Welcome to the 56th work in the Slipped Disc/Idagio Beethoven Edition

Piano sonata no 13 ‘quasi una fantasia’, opus 27/1 (1801)

The opus number 27 contains one of Beethoven’s most enigmatic sonatas, followed his most evocative, the inimitable Moonlight.

What on earth was Beethoven getting at when he described the sonata as being ‘like a fantasy’? He left no explanation, and the repetitive nature of the opening passage, returning every four bars to E-flat major, is a significant deterrent for searchers of truth and beauty. The great British analyst Donald Tovey excused the composer by showing how the sonata ‘becomes formidable as it proceeds’, so Beethoven was maybe deceiving us with a prosaic beginning, but that thought begs more questions than it resolves. It’s as if he’s saying to the interpreter: I’m getting bored with this, you decide what it means.

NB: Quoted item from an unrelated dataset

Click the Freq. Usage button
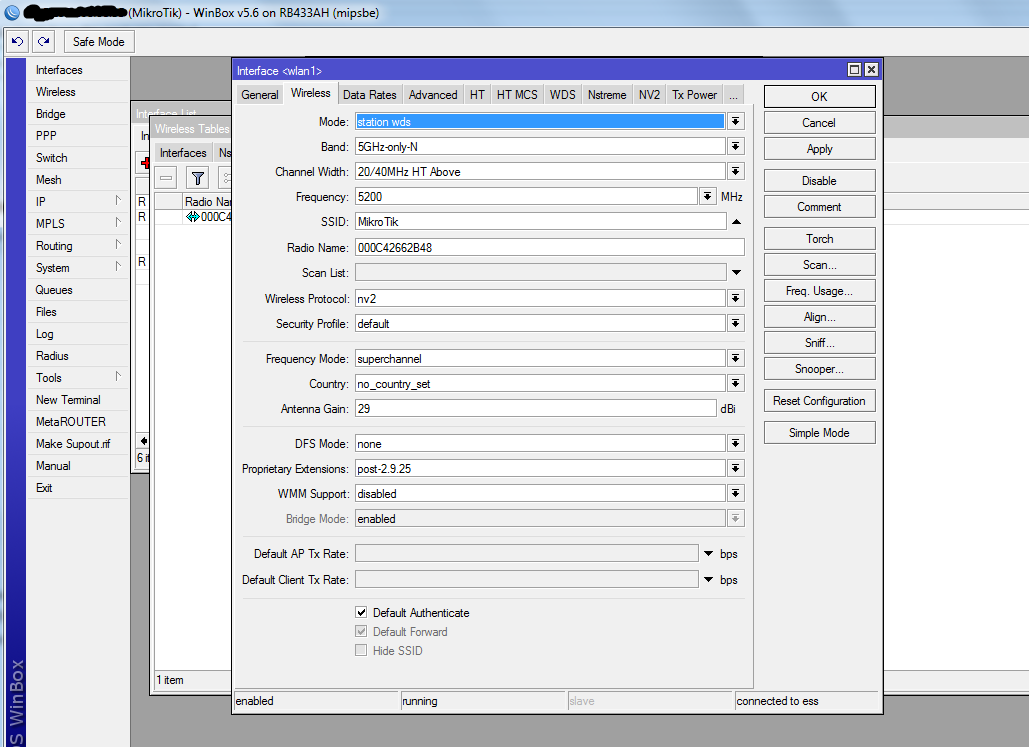 (x=819, y=291)
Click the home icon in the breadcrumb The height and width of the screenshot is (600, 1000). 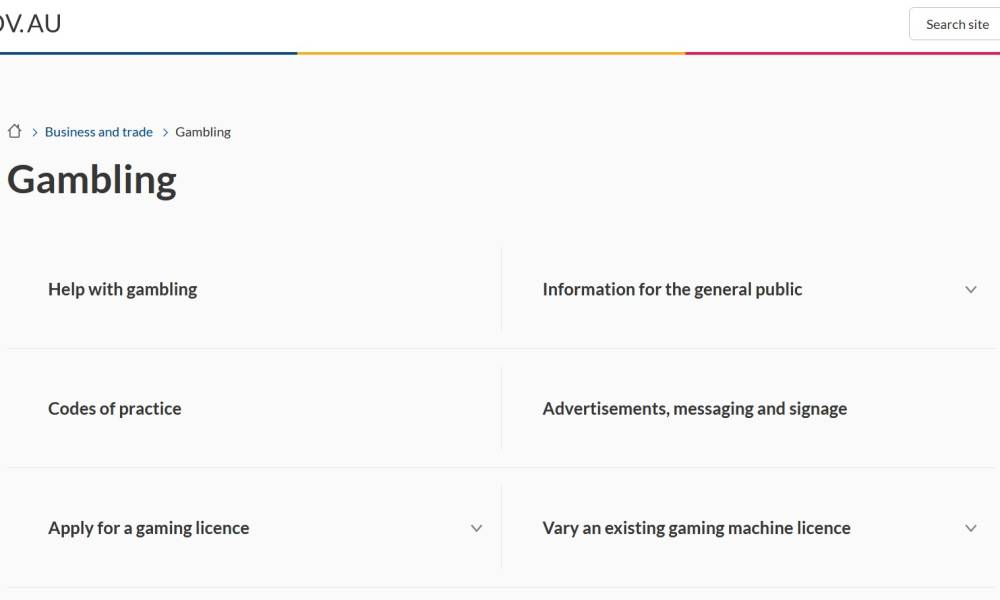(14, 131)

There are multiple entrances to this maze. Arthur Schnabel in 1932 whispers his way in, treating the whole work as a personal confidence between the composer and himself. Wilhelm Backhaus (1952) drums out a metronomic tempo as if he were drilling young recruits. Friedrich Gulda (1953) embarks on an interior monologue of a kind we do not hear again until Glenn Gould practically rewrote the sonata to his personal predilections, singing the opening theme so loudly that the piano sounds almost like accompaniment. Even to the greatest of Gould fans, this performance runs close to an abomination.

If truth lies between the notes, Claudio Arrau (1960) is content to keep us waiting. He is sitting in a BBC studio with all the time in the world, knowing that no-one can go home until he has finished. As so often with Arrau, you really don’t want it to finish. Annie Fischer (1977) is unnaturally tentative; the surpassing authority of Emil Gilels (1980) is slightly undermined by the simplicity of his material. With Gilels, I often want to sing out loud.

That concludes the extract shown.